Captured routers participate in the direct DDoS attacks against various companies that these operators aim at and in attacks that criminals want to achieve. The last two mentioned flaws are especially new, only discovered in March and May of this year, so patches for them are fairly new and cannot be applied by many users.[5]

Major consequences of the activity involving botnets

It is common for threat actors like this to sell DDoS services to other malicious criminals, so these botnets power other attacks and campaigns for criminals interested in causing downtime or direct disruption to sites and online services, and businesses. Compromising devices can cause major issues because not every DDoS attack can be stopped and the damage recovered.

The particular Mirai malware made news in 2016 as the first major botnet that took advantage of the IoT botnet devices. Now, these versions based on the malware have been increasing in numbers of attacks and particular DDoS incidents. This is the risk for critical infrastructure, and nation-state actors can launch attacks against the power grid of the country and shut it down. These are major issues that can be acts of cyber ware too and pose a risk countrywide.

^^^^^^^^

• DIRECTIVES:
a - Using the botnet text, explain why patches for the last two flaws it mentions cannot be applied by many users. Answer in one to three sentences.
b - In the botnet text, in what year did the Mirai malware make news?

^^^^^^^^

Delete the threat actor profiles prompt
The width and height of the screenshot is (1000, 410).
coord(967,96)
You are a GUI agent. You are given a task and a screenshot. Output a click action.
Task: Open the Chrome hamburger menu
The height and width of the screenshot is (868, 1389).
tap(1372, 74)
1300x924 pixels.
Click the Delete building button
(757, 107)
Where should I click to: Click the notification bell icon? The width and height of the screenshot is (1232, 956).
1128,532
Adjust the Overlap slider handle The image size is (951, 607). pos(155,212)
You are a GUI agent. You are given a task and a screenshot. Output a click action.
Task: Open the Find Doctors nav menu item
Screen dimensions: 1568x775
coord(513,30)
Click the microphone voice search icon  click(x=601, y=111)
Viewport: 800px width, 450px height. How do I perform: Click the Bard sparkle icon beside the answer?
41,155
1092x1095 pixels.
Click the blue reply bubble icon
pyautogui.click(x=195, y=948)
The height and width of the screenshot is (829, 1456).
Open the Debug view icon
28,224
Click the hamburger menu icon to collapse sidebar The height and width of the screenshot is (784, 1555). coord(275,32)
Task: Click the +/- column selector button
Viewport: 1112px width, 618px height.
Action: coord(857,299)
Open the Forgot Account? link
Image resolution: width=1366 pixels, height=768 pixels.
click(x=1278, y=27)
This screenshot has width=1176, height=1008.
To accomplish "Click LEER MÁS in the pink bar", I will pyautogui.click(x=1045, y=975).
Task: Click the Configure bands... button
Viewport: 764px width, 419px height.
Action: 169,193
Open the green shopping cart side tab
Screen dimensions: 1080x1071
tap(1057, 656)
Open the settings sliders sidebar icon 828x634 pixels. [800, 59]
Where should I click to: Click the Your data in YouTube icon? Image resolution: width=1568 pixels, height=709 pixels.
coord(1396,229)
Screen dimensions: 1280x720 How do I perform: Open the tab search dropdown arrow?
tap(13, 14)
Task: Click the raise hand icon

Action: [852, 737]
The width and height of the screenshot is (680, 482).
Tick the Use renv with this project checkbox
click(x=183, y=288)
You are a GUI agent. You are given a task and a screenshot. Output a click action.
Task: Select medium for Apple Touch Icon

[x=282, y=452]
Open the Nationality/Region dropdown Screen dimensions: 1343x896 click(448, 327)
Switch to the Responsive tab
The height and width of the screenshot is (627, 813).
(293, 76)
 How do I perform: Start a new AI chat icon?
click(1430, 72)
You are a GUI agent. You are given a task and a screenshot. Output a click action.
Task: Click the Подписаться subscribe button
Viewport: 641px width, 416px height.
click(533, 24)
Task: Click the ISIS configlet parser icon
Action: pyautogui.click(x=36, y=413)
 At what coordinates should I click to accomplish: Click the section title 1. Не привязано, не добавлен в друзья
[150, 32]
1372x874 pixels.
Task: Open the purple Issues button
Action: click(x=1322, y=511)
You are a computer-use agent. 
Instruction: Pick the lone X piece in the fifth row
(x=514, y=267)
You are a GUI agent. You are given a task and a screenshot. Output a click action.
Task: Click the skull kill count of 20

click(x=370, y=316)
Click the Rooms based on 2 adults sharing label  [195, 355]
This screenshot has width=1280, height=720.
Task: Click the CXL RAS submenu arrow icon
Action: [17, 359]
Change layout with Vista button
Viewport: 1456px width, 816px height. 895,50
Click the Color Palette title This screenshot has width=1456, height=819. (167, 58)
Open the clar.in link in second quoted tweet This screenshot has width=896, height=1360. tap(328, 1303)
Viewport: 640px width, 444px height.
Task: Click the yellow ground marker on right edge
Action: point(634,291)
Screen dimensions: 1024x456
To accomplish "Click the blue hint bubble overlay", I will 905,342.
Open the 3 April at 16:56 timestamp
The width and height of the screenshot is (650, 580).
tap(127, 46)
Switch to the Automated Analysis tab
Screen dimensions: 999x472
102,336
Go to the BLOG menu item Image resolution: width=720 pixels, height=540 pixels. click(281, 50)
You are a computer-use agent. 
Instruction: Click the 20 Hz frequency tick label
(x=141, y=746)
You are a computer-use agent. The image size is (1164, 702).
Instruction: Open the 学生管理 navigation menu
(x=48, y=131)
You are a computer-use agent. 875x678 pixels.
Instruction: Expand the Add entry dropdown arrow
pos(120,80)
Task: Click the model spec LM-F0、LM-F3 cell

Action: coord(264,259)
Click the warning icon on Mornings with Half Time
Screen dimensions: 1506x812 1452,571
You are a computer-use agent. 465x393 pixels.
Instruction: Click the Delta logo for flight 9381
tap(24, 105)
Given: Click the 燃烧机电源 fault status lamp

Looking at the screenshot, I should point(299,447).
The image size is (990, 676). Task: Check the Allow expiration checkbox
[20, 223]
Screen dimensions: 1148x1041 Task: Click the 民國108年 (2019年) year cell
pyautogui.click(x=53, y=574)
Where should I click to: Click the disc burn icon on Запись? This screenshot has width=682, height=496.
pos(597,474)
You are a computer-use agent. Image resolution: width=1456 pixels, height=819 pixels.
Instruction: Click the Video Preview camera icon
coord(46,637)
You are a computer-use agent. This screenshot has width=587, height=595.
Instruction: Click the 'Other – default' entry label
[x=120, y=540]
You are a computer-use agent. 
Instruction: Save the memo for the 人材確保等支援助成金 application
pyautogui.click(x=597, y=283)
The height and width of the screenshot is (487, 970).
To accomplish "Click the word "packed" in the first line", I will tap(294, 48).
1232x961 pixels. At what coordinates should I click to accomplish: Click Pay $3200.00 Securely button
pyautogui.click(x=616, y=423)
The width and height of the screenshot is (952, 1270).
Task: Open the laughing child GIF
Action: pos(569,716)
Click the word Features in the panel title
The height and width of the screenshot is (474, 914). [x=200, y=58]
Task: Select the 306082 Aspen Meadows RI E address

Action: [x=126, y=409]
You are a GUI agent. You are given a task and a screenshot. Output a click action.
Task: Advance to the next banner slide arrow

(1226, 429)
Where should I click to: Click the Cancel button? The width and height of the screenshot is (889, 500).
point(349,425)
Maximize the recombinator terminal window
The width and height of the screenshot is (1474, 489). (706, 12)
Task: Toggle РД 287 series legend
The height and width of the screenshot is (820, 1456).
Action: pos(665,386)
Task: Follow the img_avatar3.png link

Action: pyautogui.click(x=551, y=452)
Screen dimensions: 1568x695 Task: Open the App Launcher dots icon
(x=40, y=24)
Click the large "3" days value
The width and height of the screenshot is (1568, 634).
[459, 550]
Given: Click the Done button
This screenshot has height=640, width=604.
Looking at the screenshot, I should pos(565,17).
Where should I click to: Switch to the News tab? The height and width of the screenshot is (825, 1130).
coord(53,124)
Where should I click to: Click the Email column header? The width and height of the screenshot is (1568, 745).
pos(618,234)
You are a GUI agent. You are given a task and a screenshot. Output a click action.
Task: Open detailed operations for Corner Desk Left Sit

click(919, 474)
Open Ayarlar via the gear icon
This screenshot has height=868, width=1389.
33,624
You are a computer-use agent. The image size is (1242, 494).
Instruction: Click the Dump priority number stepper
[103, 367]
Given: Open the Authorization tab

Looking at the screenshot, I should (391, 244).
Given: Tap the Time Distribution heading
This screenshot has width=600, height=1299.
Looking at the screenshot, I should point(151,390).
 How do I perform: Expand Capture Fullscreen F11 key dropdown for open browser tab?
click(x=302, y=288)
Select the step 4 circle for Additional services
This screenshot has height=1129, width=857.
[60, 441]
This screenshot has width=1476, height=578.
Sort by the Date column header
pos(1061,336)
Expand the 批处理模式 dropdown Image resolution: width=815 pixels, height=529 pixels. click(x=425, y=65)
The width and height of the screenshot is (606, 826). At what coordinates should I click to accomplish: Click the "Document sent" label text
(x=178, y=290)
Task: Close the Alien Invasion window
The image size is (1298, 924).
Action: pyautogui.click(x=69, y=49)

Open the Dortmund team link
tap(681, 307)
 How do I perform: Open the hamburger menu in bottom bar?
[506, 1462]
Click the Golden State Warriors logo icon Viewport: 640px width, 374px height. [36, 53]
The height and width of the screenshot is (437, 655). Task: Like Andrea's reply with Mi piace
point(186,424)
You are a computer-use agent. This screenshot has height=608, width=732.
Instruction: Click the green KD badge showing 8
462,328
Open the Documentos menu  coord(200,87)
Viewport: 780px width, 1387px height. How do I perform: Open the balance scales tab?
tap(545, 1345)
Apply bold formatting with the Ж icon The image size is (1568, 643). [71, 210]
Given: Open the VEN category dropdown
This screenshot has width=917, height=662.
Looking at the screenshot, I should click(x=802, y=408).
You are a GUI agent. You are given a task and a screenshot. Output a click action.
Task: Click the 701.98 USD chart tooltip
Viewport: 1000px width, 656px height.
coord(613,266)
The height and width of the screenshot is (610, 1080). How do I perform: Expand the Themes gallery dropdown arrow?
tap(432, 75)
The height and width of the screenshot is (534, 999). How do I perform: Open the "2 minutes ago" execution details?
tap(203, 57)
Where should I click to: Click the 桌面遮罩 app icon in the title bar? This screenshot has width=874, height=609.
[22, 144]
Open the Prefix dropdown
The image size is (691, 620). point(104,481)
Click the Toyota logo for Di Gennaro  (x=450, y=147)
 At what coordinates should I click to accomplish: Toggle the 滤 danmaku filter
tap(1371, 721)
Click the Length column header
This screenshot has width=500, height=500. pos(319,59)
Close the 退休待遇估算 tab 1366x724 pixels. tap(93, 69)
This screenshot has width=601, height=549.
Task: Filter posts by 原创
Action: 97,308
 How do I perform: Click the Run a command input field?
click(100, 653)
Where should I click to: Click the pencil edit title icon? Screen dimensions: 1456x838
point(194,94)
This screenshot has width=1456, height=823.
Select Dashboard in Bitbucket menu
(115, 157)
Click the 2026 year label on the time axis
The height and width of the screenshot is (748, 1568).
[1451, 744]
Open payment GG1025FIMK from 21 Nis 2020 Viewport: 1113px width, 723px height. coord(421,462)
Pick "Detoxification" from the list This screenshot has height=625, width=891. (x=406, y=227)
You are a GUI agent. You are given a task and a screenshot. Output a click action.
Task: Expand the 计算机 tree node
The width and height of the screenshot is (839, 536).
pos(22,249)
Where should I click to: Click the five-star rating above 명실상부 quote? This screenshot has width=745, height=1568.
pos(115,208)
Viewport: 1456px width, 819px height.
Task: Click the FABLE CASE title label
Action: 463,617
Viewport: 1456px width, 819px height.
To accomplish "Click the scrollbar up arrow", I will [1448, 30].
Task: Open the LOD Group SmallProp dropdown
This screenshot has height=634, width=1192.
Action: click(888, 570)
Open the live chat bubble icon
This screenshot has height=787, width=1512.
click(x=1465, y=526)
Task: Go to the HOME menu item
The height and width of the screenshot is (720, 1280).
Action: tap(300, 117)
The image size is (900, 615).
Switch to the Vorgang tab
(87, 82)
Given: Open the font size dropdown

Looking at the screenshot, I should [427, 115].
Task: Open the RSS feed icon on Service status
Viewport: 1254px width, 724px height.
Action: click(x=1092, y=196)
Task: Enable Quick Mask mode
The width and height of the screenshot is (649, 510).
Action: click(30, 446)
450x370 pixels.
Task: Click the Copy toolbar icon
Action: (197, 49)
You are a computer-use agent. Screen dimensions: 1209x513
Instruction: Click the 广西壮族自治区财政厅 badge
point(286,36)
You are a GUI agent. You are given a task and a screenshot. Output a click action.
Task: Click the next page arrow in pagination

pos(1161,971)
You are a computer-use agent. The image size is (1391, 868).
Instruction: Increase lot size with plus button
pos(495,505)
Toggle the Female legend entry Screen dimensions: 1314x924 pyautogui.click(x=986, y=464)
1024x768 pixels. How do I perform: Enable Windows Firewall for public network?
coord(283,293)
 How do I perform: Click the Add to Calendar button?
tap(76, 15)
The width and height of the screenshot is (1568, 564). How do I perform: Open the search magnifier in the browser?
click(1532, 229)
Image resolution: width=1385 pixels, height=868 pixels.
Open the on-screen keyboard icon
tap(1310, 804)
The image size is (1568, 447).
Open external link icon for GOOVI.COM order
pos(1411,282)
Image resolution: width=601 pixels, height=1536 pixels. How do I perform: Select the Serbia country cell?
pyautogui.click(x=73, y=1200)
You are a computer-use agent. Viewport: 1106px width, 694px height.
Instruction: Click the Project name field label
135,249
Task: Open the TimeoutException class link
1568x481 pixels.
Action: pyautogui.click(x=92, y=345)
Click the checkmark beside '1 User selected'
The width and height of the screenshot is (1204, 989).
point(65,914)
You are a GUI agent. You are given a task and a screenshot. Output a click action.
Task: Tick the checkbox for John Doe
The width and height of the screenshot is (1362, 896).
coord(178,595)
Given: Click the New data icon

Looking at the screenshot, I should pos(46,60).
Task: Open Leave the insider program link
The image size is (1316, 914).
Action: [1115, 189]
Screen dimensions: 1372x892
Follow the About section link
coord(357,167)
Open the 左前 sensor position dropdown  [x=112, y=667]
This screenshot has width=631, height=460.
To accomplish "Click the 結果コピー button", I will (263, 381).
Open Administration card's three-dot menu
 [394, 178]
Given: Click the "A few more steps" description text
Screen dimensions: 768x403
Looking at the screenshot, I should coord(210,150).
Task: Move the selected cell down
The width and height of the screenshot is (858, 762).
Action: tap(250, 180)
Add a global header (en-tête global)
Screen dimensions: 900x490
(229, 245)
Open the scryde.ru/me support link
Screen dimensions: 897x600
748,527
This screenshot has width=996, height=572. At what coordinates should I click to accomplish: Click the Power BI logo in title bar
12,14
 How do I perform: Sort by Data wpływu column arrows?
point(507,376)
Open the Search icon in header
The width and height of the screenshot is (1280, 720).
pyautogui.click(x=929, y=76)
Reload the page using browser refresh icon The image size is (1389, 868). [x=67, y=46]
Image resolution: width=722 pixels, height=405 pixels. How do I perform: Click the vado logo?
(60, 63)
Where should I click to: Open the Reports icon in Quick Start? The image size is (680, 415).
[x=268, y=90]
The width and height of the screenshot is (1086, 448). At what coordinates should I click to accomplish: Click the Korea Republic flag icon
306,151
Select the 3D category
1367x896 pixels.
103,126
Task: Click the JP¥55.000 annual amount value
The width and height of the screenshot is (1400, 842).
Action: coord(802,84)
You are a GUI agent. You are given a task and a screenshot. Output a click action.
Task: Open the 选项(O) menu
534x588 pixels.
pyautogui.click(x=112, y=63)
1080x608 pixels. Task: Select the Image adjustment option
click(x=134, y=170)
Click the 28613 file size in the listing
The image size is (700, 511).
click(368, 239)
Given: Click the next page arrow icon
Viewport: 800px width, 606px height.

^^^^^^^^

• RESULTS BY TASK:
a - The two flaws were discovered only recently, in March and May of this year. Because of that, the patches for them are also fairly new, and many users cannot apply them yet.

b - 2016